- Edition: 16th
- Dates: 13 February – 5 October
- Meetings: 26 (+1 final)

= 2000 IAAF Grand Prix =

The 2000 IAAF Grand Prix was the sixteenth edition of the annual global series of one-day track and field competitions organized by the International Association of Athletics Federations (IAAF). The series was divided into four levels: 2000 IAAF Golden League, Grand Prix I and Grand Prix II, and IAAF Permit Meetings. There were seven Golden League meetings, Grand Prix I featured 9 meetings from 13 May to 5 August and Grand Prix II featured 10 meetings from 2 March to 3 September, making a combined total of 26 meetings for the series. An additional 13 IAAF Outdoor Permit Meetings were attached to the circuit.

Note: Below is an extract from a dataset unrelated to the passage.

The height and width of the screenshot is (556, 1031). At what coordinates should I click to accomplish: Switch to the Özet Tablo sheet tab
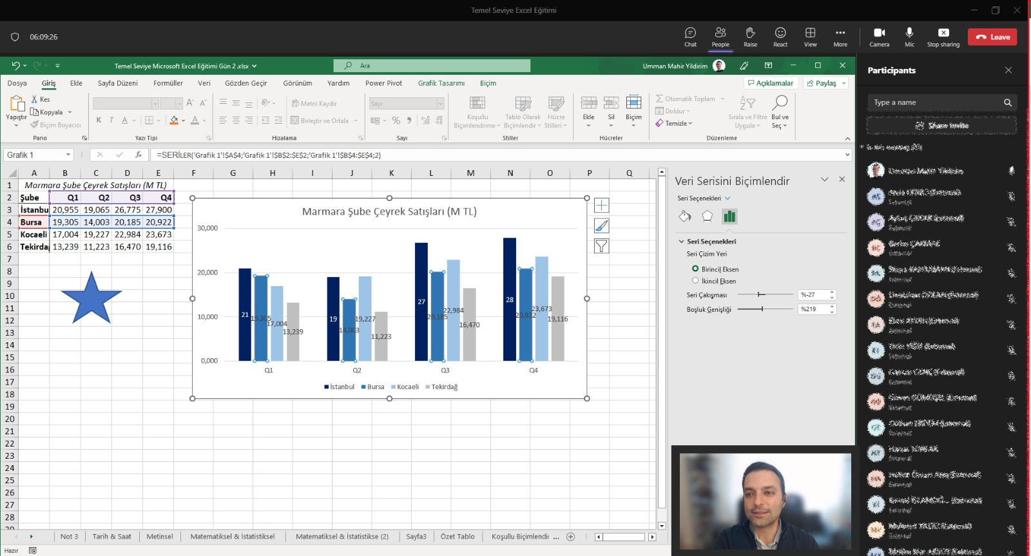(457, 537)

Compared to the previous season, the South African meet was moved from Roodepoort to Pretoria, and the Pontiac Grand Prix Invitational and IAAF Meeting Zagreb were included for the first time. The Tsiklitiria meet was promoted to Grand Prix I status. Four meetings were dropped from the calendar: the Qatar International Athletic Meet (not held that year), the St. Louis US Open Meet, the Meeting Gaz de France Saint-Denis and Weltklasse in Köln.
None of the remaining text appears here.